The benefits of SDP include enhanced security, better user experience, seamless scalability for remote cloud access, protection from third-party access, and robust Zero Trust Access.

Network Security Before Software Defined Perimeter (SDP)

Before SDPs, enterprises used firewalls to protect their network from outsiders, allowing those inside the network to go out of it and preventing outsiders from entering the network.

They did an adequate job of limiting hackers' visibility and preventing external threats from entering and exploiting the network.

However, these security solutions came with many vulnerabilities, such as

• Devices users manage on their own, which leads to network vulnerability. While an IT administrator can employ security measures to protect the network and the device, an individual user may not effectively do that, leaving the entire network vulnerable.
• High risks of phishing attacks. Before SDP, security solutions only required users to enter their credentials, username and password to log in to the network. Phishing attackers tricked users into entering these credentials on a fake website and collecting their information to enter your company network.

SDP eliminated all these risks by allowing IT admins to deploy network perimeter and authenticate the user's identity and device before granting access to the network.

Weaknesses of the Traditional Setup

Traditional security solutions, like VPNs, don't provide the control, visibility, and threat inspection required to secure your network. Some of the weaknesses that traditional setups brought with them include:

• The lack of user access control and network segmentation is important to limit the user's access to the network.
• The lack of network traffic visibility and unwanted traffic entering the network.
• The lack of seamless scalability, increasing maintenance complexity and operational costs.
• The lack of on-premise user security allows bad actors to move laterally within the network and exploit its resources.
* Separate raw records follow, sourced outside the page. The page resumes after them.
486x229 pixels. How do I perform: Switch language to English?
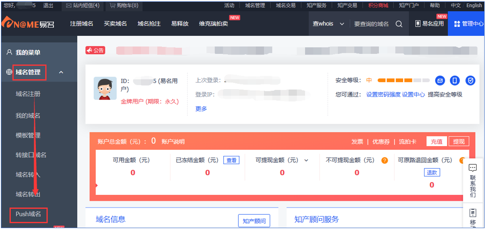(474, 6)
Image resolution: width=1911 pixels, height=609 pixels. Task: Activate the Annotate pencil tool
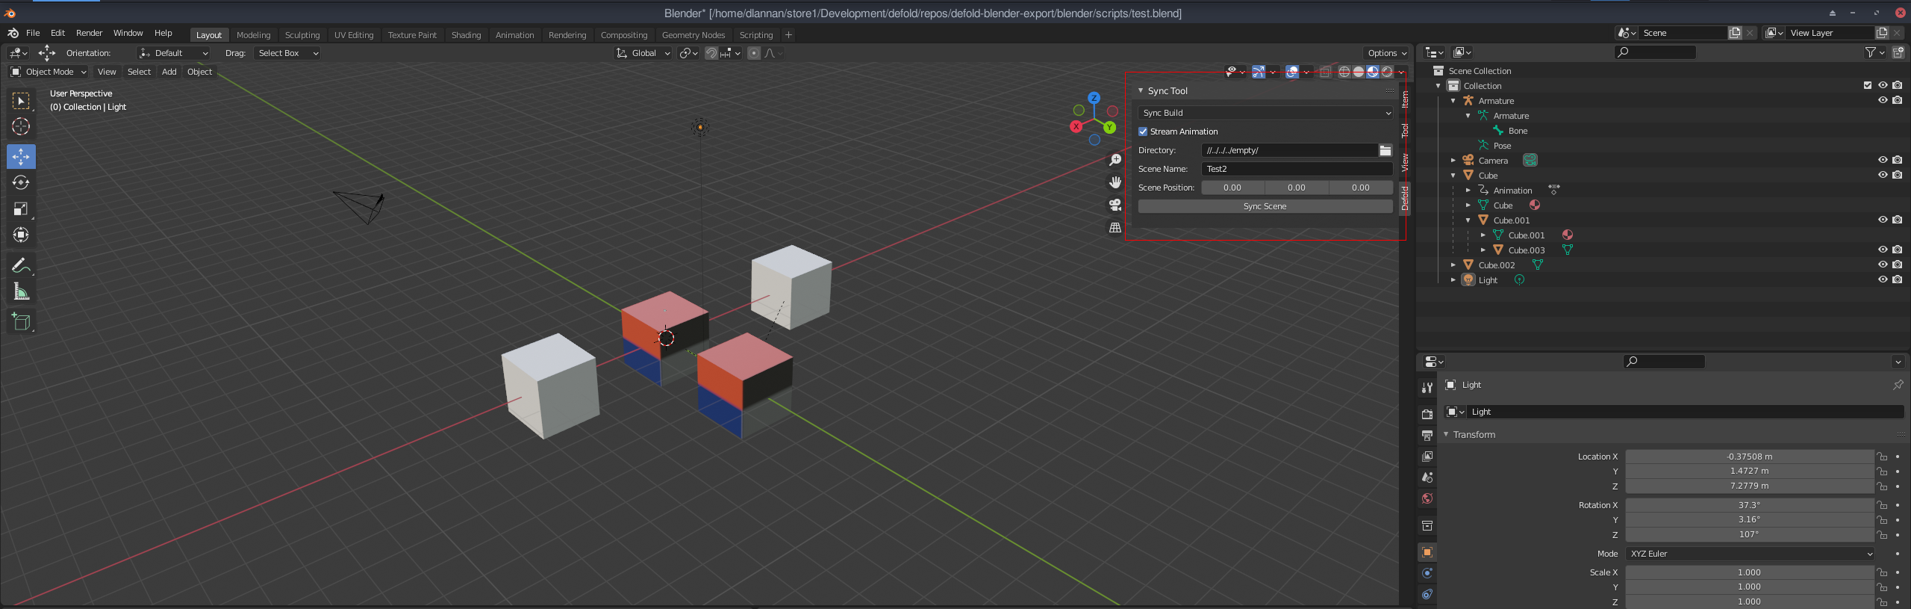coord(21,265)
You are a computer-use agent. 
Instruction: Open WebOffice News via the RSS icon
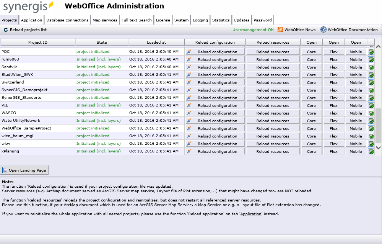280,29
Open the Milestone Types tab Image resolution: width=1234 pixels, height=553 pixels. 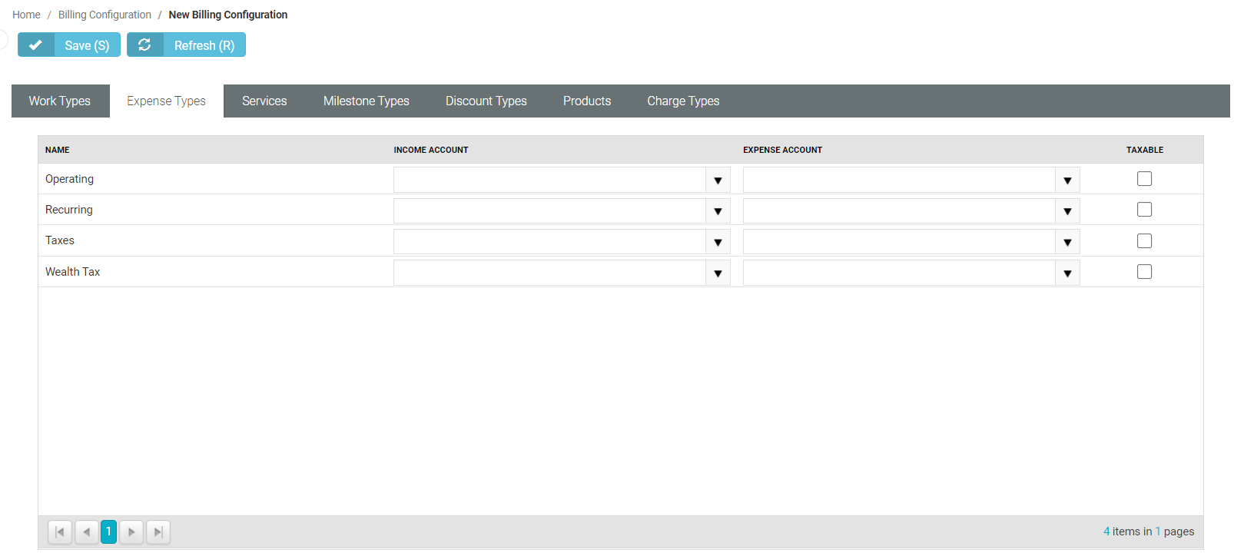tap(366, 101)
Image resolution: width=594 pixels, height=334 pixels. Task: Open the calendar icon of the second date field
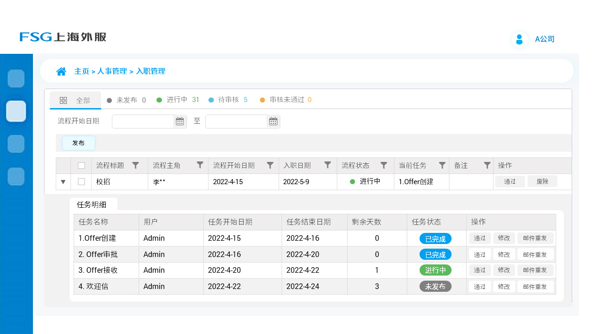(x=273, y=121)
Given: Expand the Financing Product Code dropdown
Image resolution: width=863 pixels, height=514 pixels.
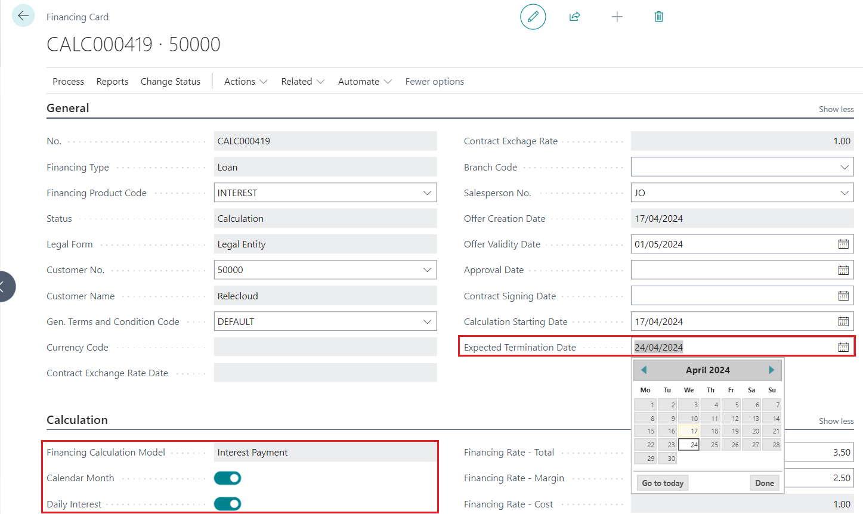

Unlike SDP, traditional security solutions don't implement strict user authentication and authorisation, allowing every user to penetrate the network and increasing the risks of data breaches and malicious attacks.

What is the Purpose of SDP?

SDP serves a greater purpose in establishing secure network connections in today's remote working environment.

No longer do organisations operate fully from on-premise locations. Instead, the remote and hybrid working models are the new norm and will stay for a longer time—making the internet the new enterprise network. Hence, when employees try to connect to the company's network from remote locations with their personal devices via public internet—it leaves the network vulnerable and makes it easier for unauthorised and malicious users to access the network.

Thus, a hardware-defined perimeter for corporates doesn't ensure network security.

An SDP secures the connection between the two endpoints—remote employees and the company network through strict user and device authentication. It also distributes the network resources evenly, which are defined on an individual user basis, ensuring a simplified and centralised access control mechanism.

Moreover, SDP also lets you grant users access to the network through a least privilege basis, making it more difficult for hackers to move laterally within the network and exploit its resources. Thus, an SDP ensures that only authenticated and authorised users can access your network, ensuring greater security from malicious online breaches.

How Does SDP Work?

SDP work by allowing users to access the network only after:

• Verifying their identity.
• Assessing the device's state.

Thus, it focuses on securing the network applications, the user, and the connection between the two. Once it authenticates the user and device, it creates a secure individual network connection between the user's device and the network it tries to access. Instead of logging the authorised user to the entire network, the user is given access to a private network that no one else can enter or access, consisting of resources and services the user is approved to access.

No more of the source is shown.